##### Task data

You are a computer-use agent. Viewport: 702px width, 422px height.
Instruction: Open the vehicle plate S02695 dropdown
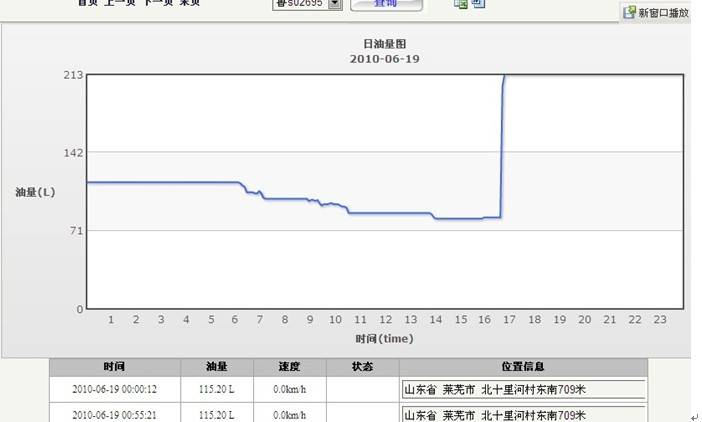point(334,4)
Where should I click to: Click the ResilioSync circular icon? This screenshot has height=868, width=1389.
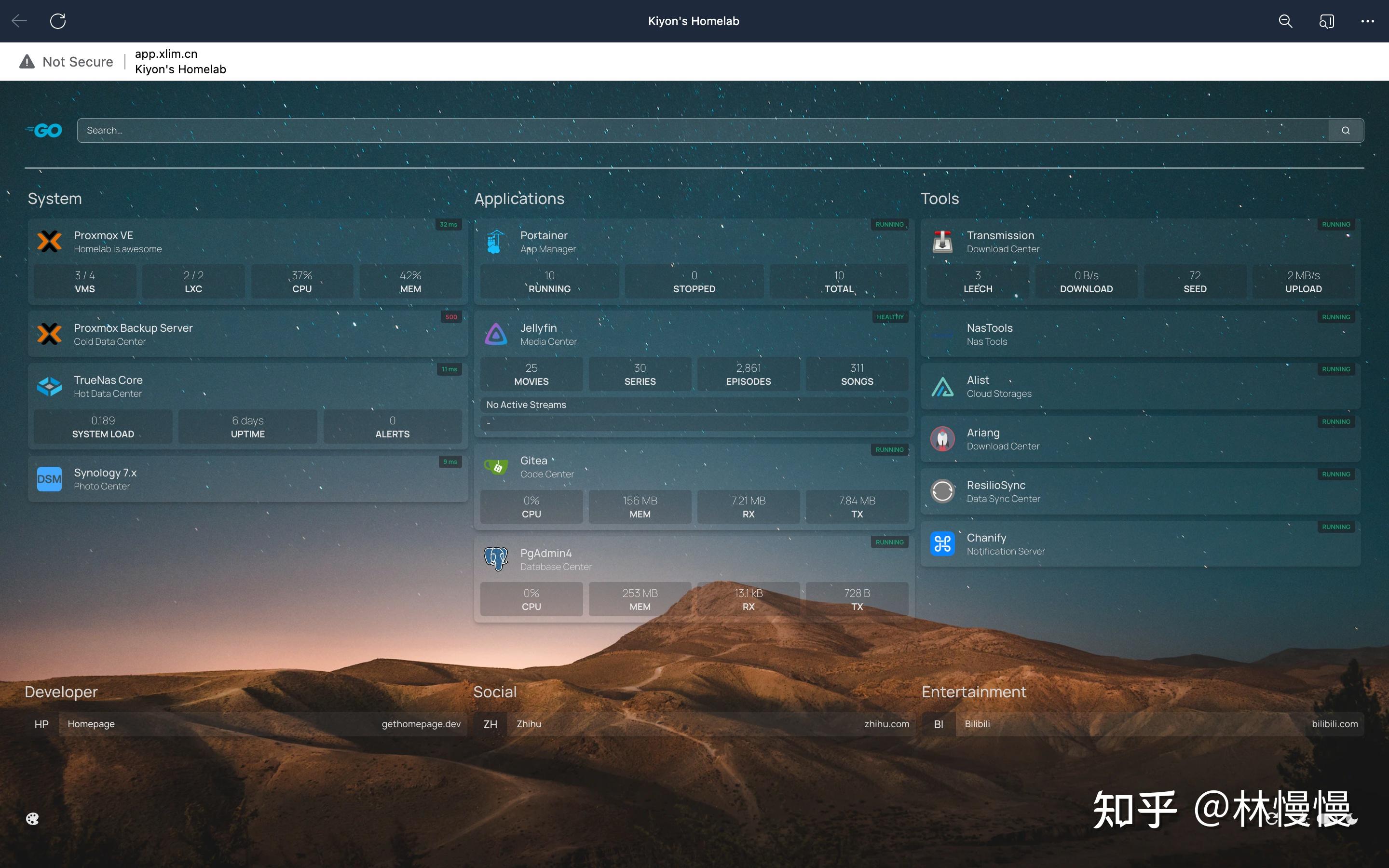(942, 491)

##########

= Task brief =
Please rename "dropdown" to "drop-down list" throughout the material above and give the text again with nothing else changed. Leave the pictures out of your answer.

= Correct result =
You are a computer-use agent. Viewport: 702px width, 422px height.
Instruction: Open the vehicle plate S02695 drop-down list
point(334,4)
Where should I click to: Click the ResilioSync circular icon? This screenshot has height=868, width=1389.
(942, 491)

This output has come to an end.